Diposting oleh reporter Tribunnews.com, Ilham Rian Pratama
TRIBUNNEWS.COM, JAKARTA – Badan Reserse Kriminal (KPK) pada Rabu (8/5/2024) menghentikan penyidikan terhadap Direktur Jenderal DPR Muhammad Azis Syamsudin.
Pasalnya Azis Syamsudin hilang dari laporan tim penyidik KPK.
“Pak Azis Syamsudin, sampai siang ini (sebelumnya) belum ada keterangan dari penyidik,” kata Juru Bicara KPK Ali Fikri kepada wartawan, Kamis (9/5/2024).
Azis Syamsudin patut diperiksa kemampuannya memberikan kesaksian dalam kasus dugaan korupsi pungli atau pungutan liar (pungli) di Rutan Cabang KPK.
Azis diketahui ditangkap terkait kasus di KPK karena menyuap penyidik KPK.
Politisi Partai Golkar itu masih menjadi tahanan di penjara KPK. Namun Azis sudah dilepas secara gratis sejak September 2023.
Bareskrim sudah memperingatkan Azis Syamsudin agar kooperatif dalam pemanggilan berikutnya.
“Jadi kami juga ingin mengingatkan yang bersangkutan untuk datang pada panggilan berikutnya yang kami kirimkan, karena keterangan yang bersangkutan sangat penting, agar pembuatan informasi di Rutan Cabang KPK lengkap dan jelas,” kata Ali.

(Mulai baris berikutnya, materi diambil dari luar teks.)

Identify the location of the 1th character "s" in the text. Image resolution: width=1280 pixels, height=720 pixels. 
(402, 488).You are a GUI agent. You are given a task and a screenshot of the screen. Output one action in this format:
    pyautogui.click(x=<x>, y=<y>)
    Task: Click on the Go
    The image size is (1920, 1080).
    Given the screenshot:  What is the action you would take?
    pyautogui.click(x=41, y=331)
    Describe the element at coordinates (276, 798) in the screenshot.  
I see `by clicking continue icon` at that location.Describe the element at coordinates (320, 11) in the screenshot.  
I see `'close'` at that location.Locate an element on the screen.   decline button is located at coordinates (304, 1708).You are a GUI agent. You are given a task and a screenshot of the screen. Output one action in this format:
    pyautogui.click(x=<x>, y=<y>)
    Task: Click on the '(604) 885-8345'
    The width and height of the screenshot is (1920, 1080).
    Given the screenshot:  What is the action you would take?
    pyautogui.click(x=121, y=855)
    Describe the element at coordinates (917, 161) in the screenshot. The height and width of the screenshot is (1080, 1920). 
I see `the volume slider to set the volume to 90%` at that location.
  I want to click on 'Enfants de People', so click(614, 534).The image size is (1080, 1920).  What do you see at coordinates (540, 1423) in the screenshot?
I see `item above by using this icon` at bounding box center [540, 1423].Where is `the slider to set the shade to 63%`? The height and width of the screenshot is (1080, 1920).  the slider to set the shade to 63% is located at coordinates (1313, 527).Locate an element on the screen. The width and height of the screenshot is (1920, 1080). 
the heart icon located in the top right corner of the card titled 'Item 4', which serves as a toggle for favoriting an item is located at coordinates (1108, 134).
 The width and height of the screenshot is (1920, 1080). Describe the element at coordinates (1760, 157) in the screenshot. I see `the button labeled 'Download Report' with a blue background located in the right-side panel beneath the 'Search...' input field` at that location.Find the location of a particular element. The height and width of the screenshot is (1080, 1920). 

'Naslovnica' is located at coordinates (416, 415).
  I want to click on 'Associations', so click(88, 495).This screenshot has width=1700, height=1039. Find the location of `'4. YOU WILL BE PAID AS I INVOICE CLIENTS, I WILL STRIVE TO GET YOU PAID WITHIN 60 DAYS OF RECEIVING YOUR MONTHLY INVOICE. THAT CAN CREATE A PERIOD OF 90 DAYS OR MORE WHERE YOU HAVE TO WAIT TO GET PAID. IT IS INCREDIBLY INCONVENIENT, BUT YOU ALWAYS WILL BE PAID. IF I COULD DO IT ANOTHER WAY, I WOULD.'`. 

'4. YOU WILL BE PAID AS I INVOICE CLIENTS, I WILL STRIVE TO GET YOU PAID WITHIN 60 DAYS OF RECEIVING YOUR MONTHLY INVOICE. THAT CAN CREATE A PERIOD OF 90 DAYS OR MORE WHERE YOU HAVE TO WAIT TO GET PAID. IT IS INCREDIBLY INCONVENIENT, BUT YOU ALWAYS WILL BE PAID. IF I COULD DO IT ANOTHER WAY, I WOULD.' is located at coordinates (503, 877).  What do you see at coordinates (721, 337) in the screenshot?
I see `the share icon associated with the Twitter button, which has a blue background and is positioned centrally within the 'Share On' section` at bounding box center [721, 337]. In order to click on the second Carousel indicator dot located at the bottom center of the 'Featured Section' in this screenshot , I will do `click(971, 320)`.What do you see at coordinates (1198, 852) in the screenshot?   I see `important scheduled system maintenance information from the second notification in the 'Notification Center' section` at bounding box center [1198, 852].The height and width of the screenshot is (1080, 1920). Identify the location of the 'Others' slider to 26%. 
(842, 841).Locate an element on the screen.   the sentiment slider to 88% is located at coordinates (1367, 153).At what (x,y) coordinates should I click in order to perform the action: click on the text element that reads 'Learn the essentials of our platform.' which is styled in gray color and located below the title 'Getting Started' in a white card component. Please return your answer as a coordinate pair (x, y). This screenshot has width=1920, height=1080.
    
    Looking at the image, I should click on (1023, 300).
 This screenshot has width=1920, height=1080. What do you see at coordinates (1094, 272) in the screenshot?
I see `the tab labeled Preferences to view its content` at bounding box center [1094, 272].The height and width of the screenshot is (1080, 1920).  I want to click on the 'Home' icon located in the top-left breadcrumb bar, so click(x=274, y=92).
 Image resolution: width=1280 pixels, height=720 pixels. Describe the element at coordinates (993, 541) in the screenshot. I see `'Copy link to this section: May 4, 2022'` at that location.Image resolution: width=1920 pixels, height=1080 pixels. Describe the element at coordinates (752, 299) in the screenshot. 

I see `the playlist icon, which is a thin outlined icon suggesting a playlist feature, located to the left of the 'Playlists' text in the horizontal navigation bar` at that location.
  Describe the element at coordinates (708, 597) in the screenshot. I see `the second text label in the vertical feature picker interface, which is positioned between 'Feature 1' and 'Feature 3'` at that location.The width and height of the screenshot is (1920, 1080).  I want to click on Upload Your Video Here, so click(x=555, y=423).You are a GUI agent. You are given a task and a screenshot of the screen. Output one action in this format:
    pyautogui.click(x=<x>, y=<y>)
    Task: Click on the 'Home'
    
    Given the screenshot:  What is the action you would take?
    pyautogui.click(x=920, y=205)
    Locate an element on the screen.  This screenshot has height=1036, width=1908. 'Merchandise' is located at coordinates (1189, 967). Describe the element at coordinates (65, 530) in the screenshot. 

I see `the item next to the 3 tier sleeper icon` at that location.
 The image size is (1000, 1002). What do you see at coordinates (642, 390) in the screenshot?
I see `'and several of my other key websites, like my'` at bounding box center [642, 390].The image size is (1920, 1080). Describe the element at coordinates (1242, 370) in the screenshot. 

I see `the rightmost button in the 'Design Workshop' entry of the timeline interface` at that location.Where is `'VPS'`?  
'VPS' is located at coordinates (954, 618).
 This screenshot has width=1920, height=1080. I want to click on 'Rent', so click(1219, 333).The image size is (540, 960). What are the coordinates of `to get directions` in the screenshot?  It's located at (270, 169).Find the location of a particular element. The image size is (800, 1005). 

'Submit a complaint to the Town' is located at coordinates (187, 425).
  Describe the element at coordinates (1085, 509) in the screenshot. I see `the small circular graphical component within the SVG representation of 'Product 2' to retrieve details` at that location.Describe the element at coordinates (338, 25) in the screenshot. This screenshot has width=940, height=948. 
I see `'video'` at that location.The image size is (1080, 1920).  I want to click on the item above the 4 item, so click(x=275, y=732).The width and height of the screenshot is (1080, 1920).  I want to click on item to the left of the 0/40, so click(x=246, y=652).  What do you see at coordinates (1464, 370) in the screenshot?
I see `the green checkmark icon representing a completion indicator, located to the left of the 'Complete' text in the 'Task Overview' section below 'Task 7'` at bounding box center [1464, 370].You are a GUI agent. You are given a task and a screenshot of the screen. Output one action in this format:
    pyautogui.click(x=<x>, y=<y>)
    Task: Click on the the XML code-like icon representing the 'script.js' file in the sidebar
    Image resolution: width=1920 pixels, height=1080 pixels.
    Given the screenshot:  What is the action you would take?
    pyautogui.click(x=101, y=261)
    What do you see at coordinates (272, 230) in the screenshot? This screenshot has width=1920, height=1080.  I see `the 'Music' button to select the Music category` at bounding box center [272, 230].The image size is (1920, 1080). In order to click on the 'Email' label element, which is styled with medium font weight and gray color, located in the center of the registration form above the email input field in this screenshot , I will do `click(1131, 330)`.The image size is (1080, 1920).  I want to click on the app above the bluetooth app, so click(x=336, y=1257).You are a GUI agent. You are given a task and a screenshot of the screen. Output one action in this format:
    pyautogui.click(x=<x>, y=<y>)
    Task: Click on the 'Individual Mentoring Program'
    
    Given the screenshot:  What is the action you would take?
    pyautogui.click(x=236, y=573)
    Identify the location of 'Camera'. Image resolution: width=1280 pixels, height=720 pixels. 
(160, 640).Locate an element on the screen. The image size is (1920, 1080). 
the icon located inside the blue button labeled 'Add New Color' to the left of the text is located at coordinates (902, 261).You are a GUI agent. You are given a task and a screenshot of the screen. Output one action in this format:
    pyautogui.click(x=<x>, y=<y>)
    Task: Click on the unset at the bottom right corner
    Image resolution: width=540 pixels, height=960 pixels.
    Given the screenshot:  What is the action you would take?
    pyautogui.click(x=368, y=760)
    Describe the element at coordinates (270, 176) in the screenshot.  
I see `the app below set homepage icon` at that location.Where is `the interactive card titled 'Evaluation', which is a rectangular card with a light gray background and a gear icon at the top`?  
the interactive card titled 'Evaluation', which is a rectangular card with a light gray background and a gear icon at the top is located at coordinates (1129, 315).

“Karena kami sangat ingin dan mempunyai komitmen bahwa kami bermaksud untuk memberantas korupsi yang sebenarnya ada di Rutan Cabang KPK, sehingga kita dapat melihat titik-titik lemah sistem yang perlu kita perbaiki. perbaiki manajemen Rutan Cabang KPK dan .Pertanyaan,” tambahnya.
Soal waktu kepulangan Azis Syamsudin, Ali masih belum bisa memastikan. Kemungkinan Azis akan kembali pada pekan depan.
“Tidak minggu ini. Mungkin minggu depan,” kata Ali.
Diketahui, Badan Reserse Kriminal (KPK) tengah mengusut dugaan korupsi pungli di penjara dan telah menetapkan 15 tersangka, termasuk Kepala Lapas Achmad Fauzi.
Achmad Fauzi dkk diperkirakan terpaksa mengisi tambahan tempat di rutan bagi narapidana.
Besaran pungutan liar mencapai Rp 6,3 miliar pada periode 2019-2023.
Uang tersebut dibagi menjadi beberapa bagian sesuai dengan pekerjaannya.
Achmad Fauzi menerima setoran rutin sekitar Rp 10 juta setiap bulannya.
Salah satu cara pemerasan adalah dengan menyelundupkan ponsel ke dalam penjara dan menyewa tagihan listrik. Ada pula program yang membocorkan informasi penyidikan di Lapas KPK.
Jadi para napi yang membawa gawai atau rokok bisa pergi duluan sebelum penyerangan.
Atas perbuatannya, terdakwa dianggap melanggar Pasal 12 Huruf e KUHP dan Pasal 55 Ayat (1) ke-1 KUHP.